В «Илиаде» дважды описывается, как Афродита спасала своих любимцев, унося из битвы – сначала Париса от Менелая, после Энея от Диомеда. Не желая вступать в спор с Аполлоном, осторожно скажем, что в том было некоторое художественное преувеличение.
Однако похожий эпизод в биографии Париса был! Но что Афродита, что Афина одинаково потребовали скрыть его от чужих глаз.
Одиссей поступил подобно Елене. Он тоже взял два десятка вооруженных воинов. Только Елена вошла с отрядом в храм Афины, а Одиссей отрезал рощу Афродиты от дороги на Трою.
Парис рассматривал свое отражение в гладкой воде маленького, принадлежащего богине любви озерца.
Среди этих деревьев, всякий отбросил бы мысль о насилии, об убийстве, всякий отложил бы на потом гнетущее стремление к славе, к успеху. Всякий отказался бы от других богинь ради нее, пенорожденной, дарующей безмятежное счастье… Всякий – кроме избранного Афины.
Сердце Одиссея стучало часто-часто, он даже подумал, не тряхнул ли Посейдон землю, но почему именно сейчас? Парис не обращал внимания ни на что. Одиссей видел его спину.
Он не пустил воинов в рощу, но приказал спешить на крик. Он не решил, что же: пронзить копьем, перерезать горло или наброситься сзади? Или задать вопрос, услыхать ответ – и тогда уже крикнуть.

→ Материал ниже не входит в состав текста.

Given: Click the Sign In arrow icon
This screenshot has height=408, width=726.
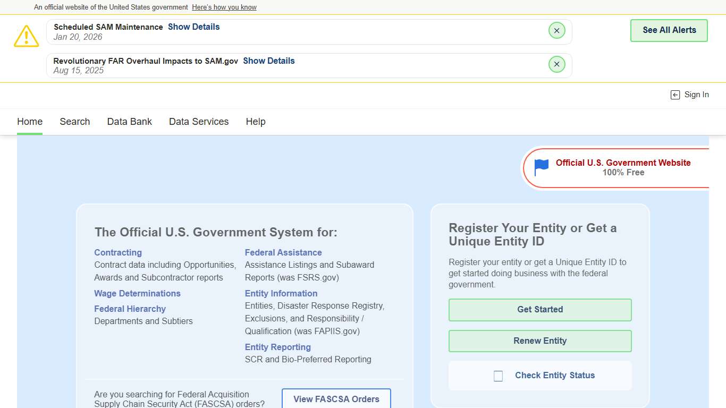Looking at the screenshot, I should coord(675,95).
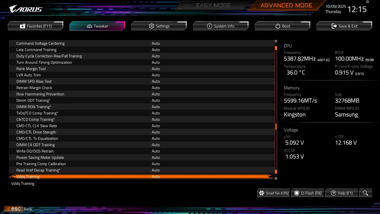The width and height of the screenshot is (380, 214).
Task: Launch Q-Flash using its icon
Action: pos(297,193)
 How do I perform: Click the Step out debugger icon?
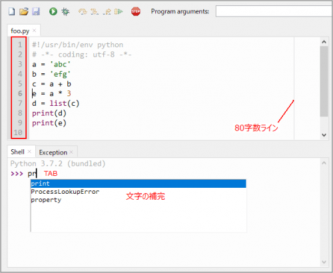[107, 11]
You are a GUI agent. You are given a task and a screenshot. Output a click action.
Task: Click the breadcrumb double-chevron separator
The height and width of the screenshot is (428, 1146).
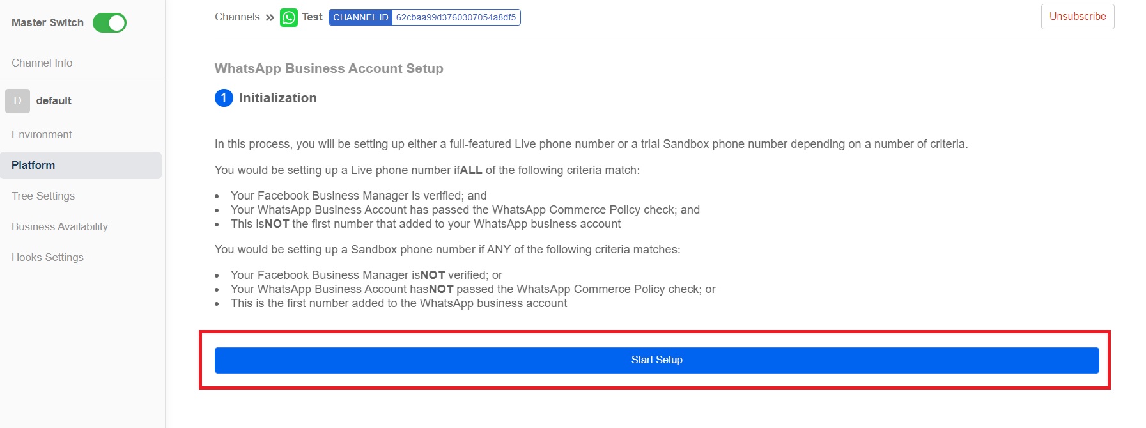270,18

Убить безоружного всегда успеется, сообразил Одиссей, и прыгнул. Так прыгал он в ранней юности, воруя чужих коз у себя на Итаке.
Парис попробовал увернуться, оба полетели в воду.
– Я не являлась ему лично! – возмущенно сказала Афродита.
– А я – да, – заявила Афина с холодной насмешкой.
Гневающаяся Афродита была ей искренне смешна.
Герои древности барахтались в луже чистейшей святой воды. Одиссей был искусным борцом, но скрутить Париса не удавалось: тот сильно отличался от итакийской горной козы.
– Почему так необходимо мутить водоем! – услыхал Одиссей божественный голос, слегка раздраженный, но в целом, ласковый.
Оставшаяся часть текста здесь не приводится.